A Python library for efficient computation of molecular fingerprints
This provides a practical tool for researchers and practitioners in chemoinformatics, such as drug discovery, by improving computational efficiency and integration into existing workflows, though it is incremental as it builds on existing fingerprint methods.
The authors tackled the lack of efficient and user-friendly libraries for computing molecular fingerprints in chemoinformatics by creating a Python library that enables parallel computation on large datasets, achieving results comparable to state-of-the-art machine learning solutions with simple models.
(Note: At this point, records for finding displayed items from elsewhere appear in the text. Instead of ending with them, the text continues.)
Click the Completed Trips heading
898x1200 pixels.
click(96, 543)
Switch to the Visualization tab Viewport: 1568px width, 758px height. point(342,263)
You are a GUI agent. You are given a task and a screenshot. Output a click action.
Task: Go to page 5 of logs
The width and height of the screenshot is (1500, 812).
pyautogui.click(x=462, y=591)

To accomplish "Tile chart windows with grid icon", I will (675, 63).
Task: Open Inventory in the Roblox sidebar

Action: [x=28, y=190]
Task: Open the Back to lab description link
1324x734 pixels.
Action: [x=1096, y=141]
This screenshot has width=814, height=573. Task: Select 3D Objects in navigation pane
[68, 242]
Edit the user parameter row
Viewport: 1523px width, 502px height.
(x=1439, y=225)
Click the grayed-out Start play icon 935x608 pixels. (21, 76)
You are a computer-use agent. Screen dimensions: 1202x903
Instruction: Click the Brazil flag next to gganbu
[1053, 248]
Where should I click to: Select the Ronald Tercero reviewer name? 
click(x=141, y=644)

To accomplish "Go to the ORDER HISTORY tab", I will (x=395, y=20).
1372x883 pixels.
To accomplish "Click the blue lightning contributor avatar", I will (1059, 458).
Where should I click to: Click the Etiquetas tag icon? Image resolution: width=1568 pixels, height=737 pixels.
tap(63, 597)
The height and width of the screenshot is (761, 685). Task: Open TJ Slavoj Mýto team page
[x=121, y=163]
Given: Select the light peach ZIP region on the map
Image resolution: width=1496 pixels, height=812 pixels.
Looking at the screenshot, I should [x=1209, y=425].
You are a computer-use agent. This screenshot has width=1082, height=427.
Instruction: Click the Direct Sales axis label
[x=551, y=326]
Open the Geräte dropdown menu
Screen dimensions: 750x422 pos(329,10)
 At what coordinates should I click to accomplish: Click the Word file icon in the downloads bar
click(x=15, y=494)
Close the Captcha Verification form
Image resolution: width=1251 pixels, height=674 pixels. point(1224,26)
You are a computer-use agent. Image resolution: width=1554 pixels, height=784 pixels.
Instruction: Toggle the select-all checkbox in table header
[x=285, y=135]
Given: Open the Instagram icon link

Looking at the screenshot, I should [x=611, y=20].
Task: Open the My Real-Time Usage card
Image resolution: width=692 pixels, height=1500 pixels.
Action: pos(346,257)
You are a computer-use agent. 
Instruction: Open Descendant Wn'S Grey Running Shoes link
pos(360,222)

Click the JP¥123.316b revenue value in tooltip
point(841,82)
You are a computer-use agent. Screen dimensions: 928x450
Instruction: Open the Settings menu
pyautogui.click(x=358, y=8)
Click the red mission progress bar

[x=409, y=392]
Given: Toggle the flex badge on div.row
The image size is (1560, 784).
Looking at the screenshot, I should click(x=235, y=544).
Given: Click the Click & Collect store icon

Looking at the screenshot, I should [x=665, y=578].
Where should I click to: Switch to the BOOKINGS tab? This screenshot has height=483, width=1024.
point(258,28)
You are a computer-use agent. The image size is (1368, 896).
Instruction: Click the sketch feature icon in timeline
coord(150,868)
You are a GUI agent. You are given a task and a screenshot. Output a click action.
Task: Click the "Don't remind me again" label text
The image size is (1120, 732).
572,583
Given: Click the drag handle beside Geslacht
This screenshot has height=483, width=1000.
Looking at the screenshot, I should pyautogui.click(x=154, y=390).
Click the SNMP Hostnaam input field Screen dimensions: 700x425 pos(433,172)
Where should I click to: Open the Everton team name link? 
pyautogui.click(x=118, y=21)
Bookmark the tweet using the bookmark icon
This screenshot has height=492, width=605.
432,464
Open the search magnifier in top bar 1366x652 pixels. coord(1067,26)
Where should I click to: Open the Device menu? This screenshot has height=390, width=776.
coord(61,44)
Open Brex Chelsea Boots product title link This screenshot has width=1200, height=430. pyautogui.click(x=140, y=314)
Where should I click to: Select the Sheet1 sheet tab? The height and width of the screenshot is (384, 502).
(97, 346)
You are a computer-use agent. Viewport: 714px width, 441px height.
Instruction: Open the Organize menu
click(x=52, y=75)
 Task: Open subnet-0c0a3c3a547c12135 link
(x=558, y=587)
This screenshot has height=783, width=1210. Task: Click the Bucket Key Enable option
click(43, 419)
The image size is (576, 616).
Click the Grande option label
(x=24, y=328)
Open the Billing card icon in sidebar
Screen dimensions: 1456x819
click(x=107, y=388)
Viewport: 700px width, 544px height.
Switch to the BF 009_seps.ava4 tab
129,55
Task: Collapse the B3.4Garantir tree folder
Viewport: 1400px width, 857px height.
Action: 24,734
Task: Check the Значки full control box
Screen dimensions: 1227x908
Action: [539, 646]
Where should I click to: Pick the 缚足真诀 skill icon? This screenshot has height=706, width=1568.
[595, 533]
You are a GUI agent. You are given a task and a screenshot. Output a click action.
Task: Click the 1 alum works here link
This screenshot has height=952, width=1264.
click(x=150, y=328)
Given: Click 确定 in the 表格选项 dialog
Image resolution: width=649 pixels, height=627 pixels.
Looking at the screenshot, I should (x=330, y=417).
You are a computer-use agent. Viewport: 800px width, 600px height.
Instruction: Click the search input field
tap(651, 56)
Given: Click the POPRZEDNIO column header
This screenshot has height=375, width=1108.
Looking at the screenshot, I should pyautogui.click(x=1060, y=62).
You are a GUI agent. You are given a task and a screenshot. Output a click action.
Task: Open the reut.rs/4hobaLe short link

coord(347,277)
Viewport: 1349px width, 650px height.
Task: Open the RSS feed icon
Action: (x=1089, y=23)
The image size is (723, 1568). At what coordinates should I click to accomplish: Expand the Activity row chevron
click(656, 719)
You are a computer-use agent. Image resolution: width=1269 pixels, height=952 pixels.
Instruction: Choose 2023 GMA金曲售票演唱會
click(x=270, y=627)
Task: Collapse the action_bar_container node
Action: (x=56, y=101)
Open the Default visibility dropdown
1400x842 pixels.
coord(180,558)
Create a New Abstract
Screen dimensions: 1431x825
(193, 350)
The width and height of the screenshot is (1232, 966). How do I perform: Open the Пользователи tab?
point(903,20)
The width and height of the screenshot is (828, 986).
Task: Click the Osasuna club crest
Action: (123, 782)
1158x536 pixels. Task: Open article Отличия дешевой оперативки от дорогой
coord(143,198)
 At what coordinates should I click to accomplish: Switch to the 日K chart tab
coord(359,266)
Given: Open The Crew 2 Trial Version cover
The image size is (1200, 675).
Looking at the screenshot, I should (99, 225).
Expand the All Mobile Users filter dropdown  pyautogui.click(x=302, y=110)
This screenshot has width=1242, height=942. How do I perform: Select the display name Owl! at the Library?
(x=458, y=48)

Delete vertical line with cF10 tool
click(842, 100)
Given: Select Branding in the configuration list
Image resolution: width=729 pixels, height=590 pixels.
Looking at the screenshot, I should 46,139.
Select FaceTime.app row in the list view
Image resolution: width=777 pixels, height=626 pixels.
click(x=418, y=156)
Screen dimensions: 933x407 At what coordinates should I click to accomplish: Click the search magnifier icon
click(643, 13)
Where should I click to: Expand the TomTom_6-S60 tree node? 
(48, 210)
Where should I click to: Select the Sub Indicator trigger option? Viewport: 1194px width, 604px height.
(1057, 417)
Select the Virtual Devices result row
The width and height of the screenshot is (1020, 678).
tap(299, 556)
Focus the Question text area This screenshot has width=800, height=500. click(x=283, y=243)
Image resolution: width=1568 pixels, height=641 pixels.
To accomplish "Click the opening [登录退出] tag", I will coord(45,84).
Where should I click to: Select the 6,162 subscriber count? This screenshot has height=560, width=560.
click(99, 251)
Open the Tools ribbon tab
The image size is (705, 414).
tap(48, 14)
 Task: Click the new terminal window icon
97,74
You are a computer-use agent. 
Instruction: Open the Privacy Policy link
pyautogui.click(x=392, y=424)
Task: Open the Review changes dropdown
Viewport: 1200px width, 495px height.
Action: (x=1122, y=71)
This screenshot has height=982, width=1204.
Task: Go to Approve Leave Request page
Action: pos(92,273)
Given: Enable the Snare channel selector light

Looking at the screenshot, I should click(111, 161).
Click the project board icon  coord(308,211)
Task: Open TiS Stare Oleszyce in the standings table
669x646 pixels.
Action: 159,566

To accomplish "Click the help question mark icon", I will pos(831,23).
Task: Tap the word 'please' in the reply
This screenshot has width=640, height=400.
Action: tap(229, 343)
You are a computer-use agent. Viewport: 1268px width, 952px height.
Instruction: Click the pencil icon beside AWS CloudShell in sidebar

Machine learning solutions are very popular in the field of chemoinformatics, where they have numerous applications, such as novel drug discovery or molecular property prediction. Molecular fingerprints are algorithms commonly used for vectorizing chemical molecules as a part of preprocessing in this kind of solution. However, despite their popularity, there are no libraries that implement them efficiently for large datasets, utilizing modern, multicore architectures. On top of that, most of them do not provide the user with an intuitive interface, or one that would be compatible with other machine learning tools. In this project, we created a Python library that computes molecular fingerprints efficiently and delivers an interface that is comprehensive and enables the user to easily incorporate the library into their existing machine learning workflow. The library enables the user to perform computation on large datasets using parallelism. Because of that, it is possible to perform such tasks as hyperparameter tuning in a reasonable time. We describe tools used in implementation of the library and asses its time performance on example benchmark datasets. Additionally, we show that using molecular fingerprints we can achieve results comparable to state-of-the-art ML solutions even with very simple models.